In my effort to learn more about Node.js, I implemented a simple price lookup web application using Node and Express. This application prompts users to enter the name of some product in an input box, and then to hit a ‘search’ button. The page refreshes with price data for the queried product, if it is found.
A common problem with all search applications of this sort is that users make typos, or might not even know the exact name of the product they seek. This calls for a ‘fuzzy’ string matching algorithm. Rather than merely deciding if two strings are an exact match, a satisfactory algorithm finds a degree of matching along a sliding scale. The scale ranges from ‘exact match’ to ‘not similar whatsoever. Using such an algorithm, products named similarly to a user’s query can be presented as suggestions (Did you mean …?) if an exact match is not found.
Levenshtein distance is probably the most well known algorithm for this task. The algorithm works by constructing an n x m matrix of edit distances corresponding to the n and m characters in the two input strings being compared. Matrix entries are determined by character insertions, deletions, and substitutions based on the edit distance matrix constructed thus far. The final edit distance for the two input strings is in the matrix entry that is last filled by the algorithm. Since each matrix entry is determined based on previously determined entries (i.e. Levenshtein solutions for sub-strings of the inputs), this algorithm is a classic example of dynamic programming.
var lev = require('levenshtein'); var distance = lev.getEditDistance('kitten', 'sitting'); // 3
Since the algorithm constructs a n x m matrix, the simplest implementation is O(mn) in terms of both execution time and memory usage. It is therefore advisable to limit the maximum length of a user’s query before feeding it into the algorithm.

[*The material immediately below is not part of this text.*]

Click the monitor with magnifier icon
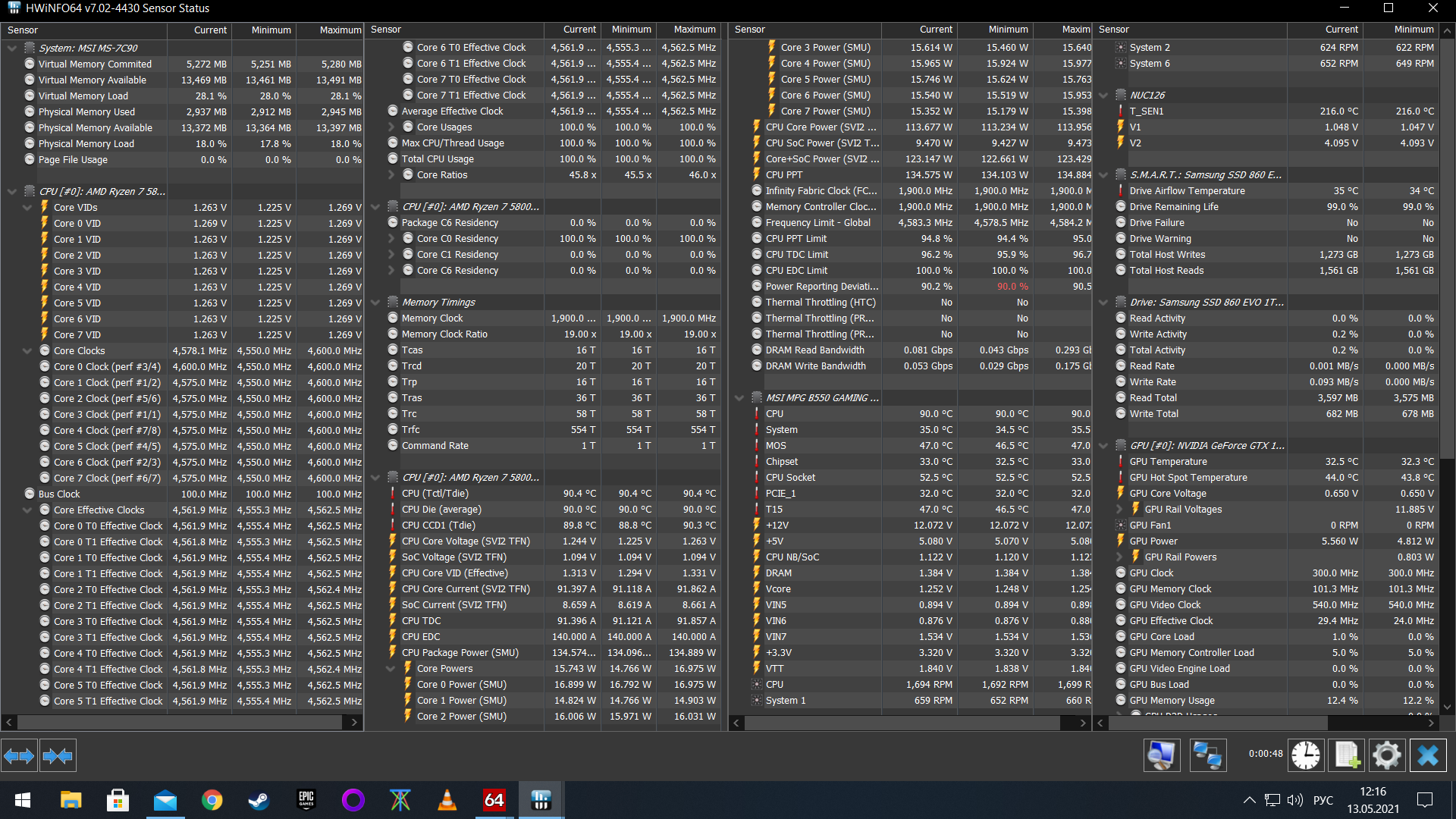 [x=1162, y=755]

O(mn) applies to a single comparison. In practice, it is desirable to compare input to every possible searchable entity to find those that are most similar. This adds an additional factor to the execution time. There are likely to be many unpredictable queries, so caching the edit distance of any query/entity pair probably isn’t very useful in most applications. These hurdles need to be overcome in order to scale a Levenshtein-based solution up to many queries.
That being said, I’m sure my implementation is far from the most efficient. I welcome all feedback!